Today’s SCADA / ADMS tools for real-time power flow are vectored around centralized generation, transmission and the high/medium voltage distribution segment in the energy network. These systems are designed for managing thousands or tens of thousands of data points. However, today’s disruption is occurring in the low voltage portion of the network at, or behind, the meter, where the scale is millions of nodes. Real-time visibility and intelligence all the way down to the service points at the home or business is required to bridge this gap.
Itron is focused on providing solutions that operate where this disruption is taking place: at the grid edge, where the distribution network meets new technologies at the customer premises.
Foundational to the Grid Edge Intelligence is distributed intelligence (DI), which is a combination of secure service point edge computing, access to real-time data, local coordination, and lifecycle management and analytics capabilities.
The principle is that analysis and decision making can occur at the edge of the network, closest to the problem, where visibility is highest, scale is manageable, and latency is lowest. Analysis and decision making can be made intra device (within a device) or inter device (peer-to-peer across a collection of local devices) including smart meters and a range of devices in the home.

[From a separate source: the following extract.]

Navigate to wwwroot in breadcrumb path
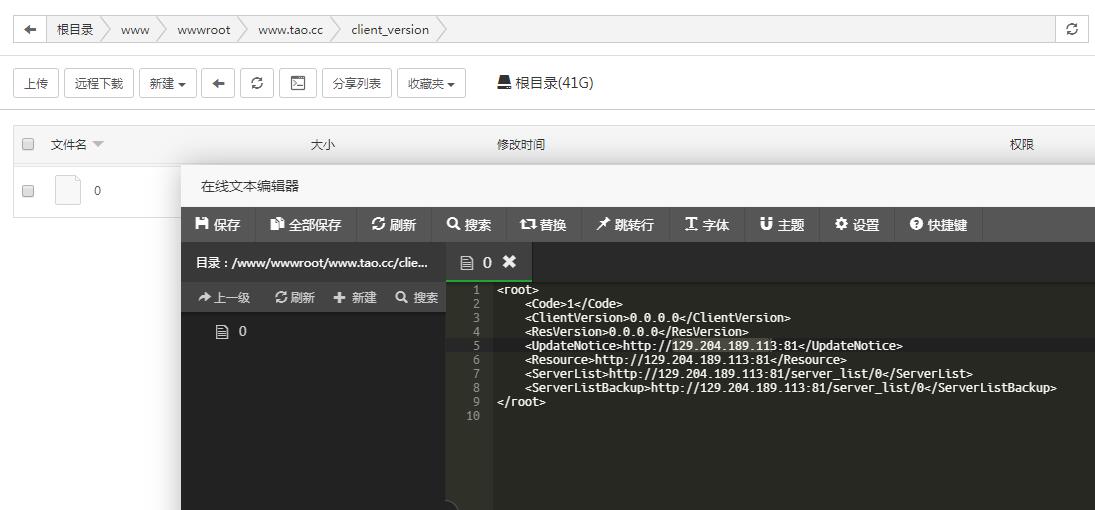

Secure Service Point Edge Computing
Distributed intelligence agents, also known as distributed intelligence “apps”, analyse data in real time and operate within secure Linux containers that fully isolate DI app operation from metrology and billing register functions.
This distributed intelligence platform affords flexible integration with a range of grid edge intelligent devices, including smart meters, grid devices, customer devices, and customer facing applications.
Access to Real-Time Data
Distributed intelligence enables solution intelligence to be brought closer to the situational environment, affording efficient access to high fidelity actionable data and providing a range of benefits:
- Processing at greater speeds and volumes than otherwise possible, leading to greater action-led results in real time
- Reduction in latency
- Efficient WAN utilization
- Improved awareness
- Higher accuracy
- Real-time event detection
Use cases range from use of 1 second data for measurement of hosting capacity and detection of, poor electrical connections in low voltage distribution use of 32KHz waveform data for enhanced accuracy of premise energy load disaggregation and detection and location of arcing and early equipment failure in the low voltage and medium voltage distribution networks.

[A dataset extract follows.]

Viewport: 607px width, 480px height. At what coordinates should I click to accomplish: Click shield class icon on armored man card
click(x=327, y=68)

Lifecycle Management and Analytics Capabilities
Equally important to distributed intelligence as edge data and processing capability is the provision of a modular head-end software platform that incorporates comprehensive app lifecycle management, enabling the development, testing, deployment, upgrading, configuration, monitoring and secure provisioning of apps for utilities and partners.
The platform also must provide utilities and third-party app developers with a suite of capabilities to enable agile app development – including purpose-built local and cloud development environments, Software Development Kit (SDK), Data Simulators and Tooling, and the ability to allocate, enable, and monitor app download of their applications by utilities.

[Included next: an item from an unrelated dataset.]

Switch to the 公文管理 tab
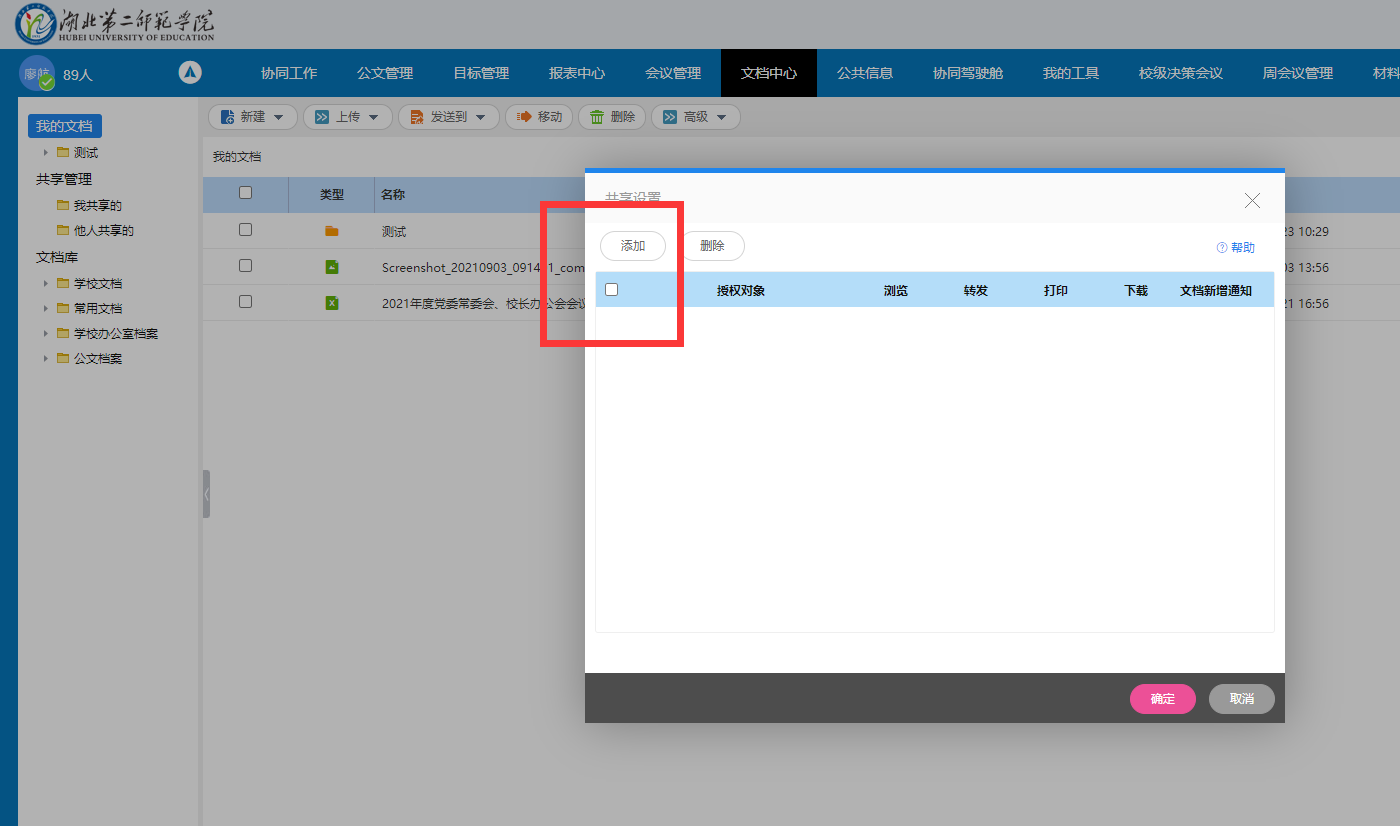This screenshot has width=1400, height=826. [x=385, y=73]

Importantly, the development and deployment of distributed intelligence apps should be conducted completely independently, without requirement for code integration with the distributed intelligence application platform or other applications and without requirement for regression testing with the head-end software platform, the edge devices, or other applications on the edge devices. This is the only practical way for continuous app innovation to occur over the life of the investment, as it eliminates the bottlenecks and complex schedule coordination that would be required with any form of code integration its associated long and costly regression testing by both vendor and the utility.
DI Apps
DI Apps are targeted at specific use cases that present common challenges within the utility industry. To that end, current distributed intelligence apps typically fall into three themes:
- Increase grid resiliency and reliability by managing rapidly changing conditions, such as voltage/frequency values
- Engage consumers as partners to address grid issues related to DERs
- Integrate renewables and enable responsible energy management for a sustainable future
Each app has its own value proposition and is purpose built to support that value proposition by improving customer safety, reducing operating expenses, increasing capital asset lifetime and enhancing operational efficiency. And when combined, these apps greatly increase the overall value stack of the DI investment.
Over-the-air secure installation of distributed intelligence apps enables provisioning to individual customers and devices, groups of devices or an entire device footprint. In this manner, incremental functionality for the overall solution is simply a function of the set of deployed distributed intelligence apps.
Investing in Grid Edge Intelligence can close the awareness and control gap that exists today with new ways of managing distribution networks and customer relationships. Utilities will gain greater visibility and control at the edge by connecting, detecting, operating and controlling devices and in doing so, utilities can deliver an efficient, optimized and smarter grid for the communities they serve.
Later in this set of articles, we will provide more information regarding distributed intelligence drivers and value, Itron operational experience, and applicability for the Norwegian Energy Market.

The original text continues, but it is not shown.